*To do*
Nothing but the lines from the one containing "Viewport: 362px width, 272px height." through the end of the data should be retyped, exactly as they stand, and pictures should not be retyped.

*Extracted data*
=====

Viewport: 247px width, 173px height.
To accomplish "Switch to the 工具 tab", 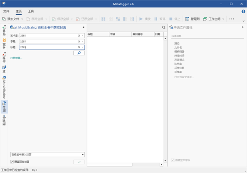I will [31, 11].
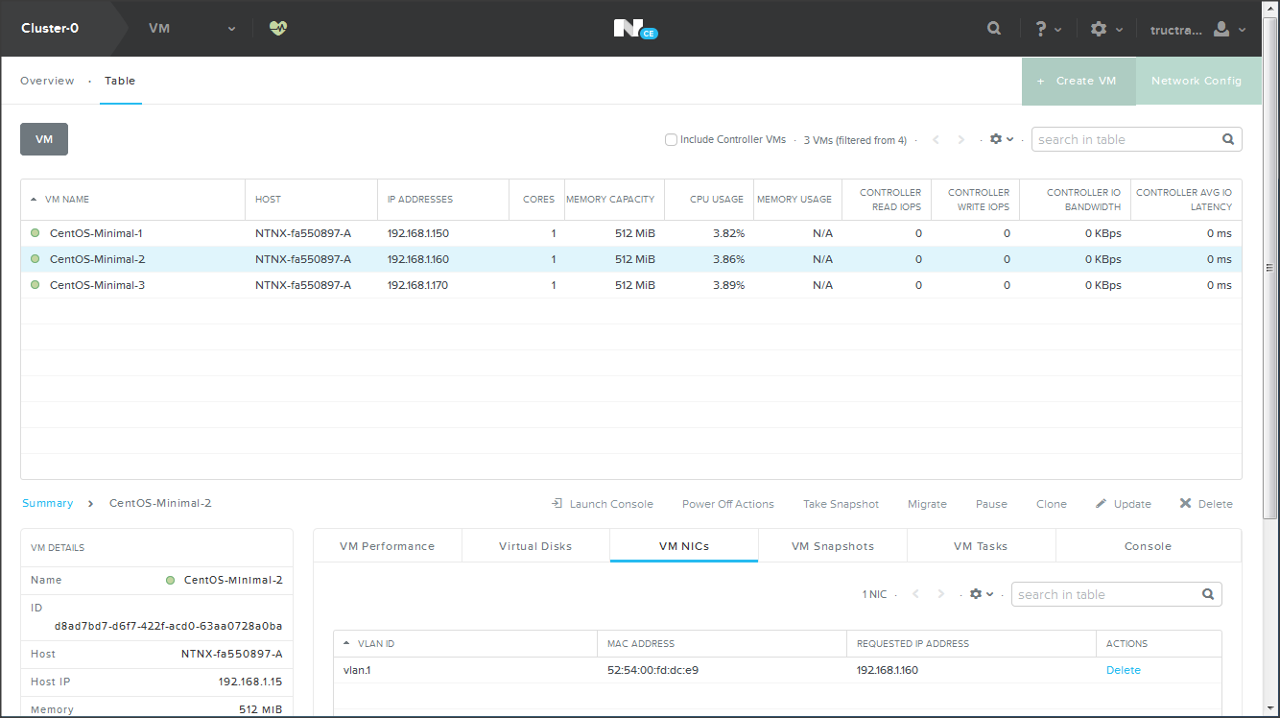The image size is (1280, 718).
Task: Select the CentOS-Minimal-3 row
Action: (97, 285)
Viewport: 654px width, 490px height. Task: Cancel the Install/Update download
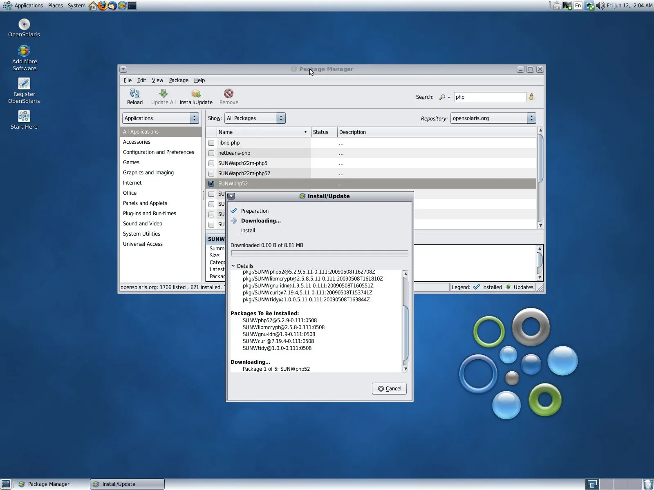pyautogui.click(x=389, y=389)
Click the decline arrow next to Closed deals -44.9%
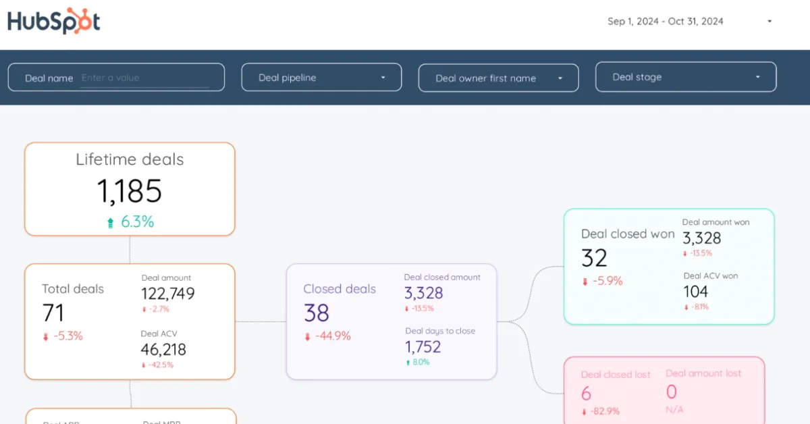The width and height of the screenshot is (810, 424). point(307,336)
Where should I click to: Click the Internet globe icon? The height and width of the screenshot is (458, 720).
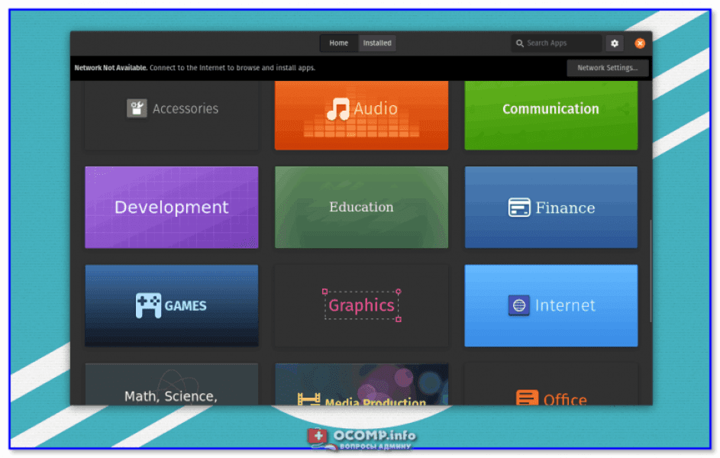point(519,305)
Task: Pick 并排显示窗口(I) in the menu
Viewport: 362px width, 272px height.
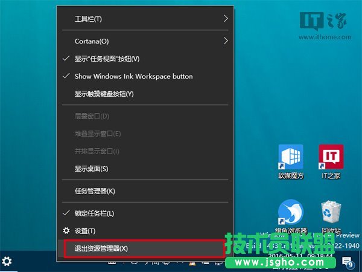Action: pyautogui.click(x=97, y=151)
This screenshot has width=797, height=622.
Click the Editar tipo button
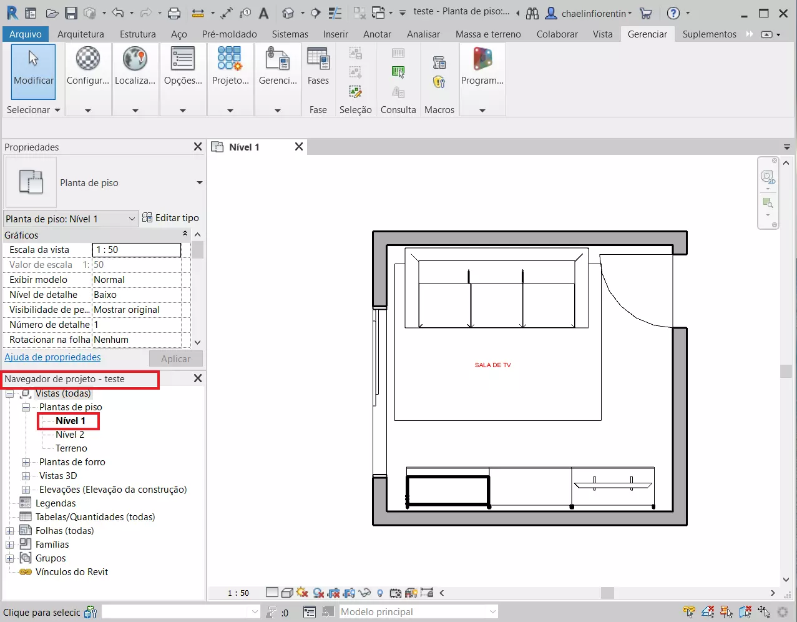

=====

*Written solution*
Viewport: 362px width, 272px height.
Action: pyautogui.click(x=97, y=151)
This screenshot has width=797, height=622.
Click the Editar tipo button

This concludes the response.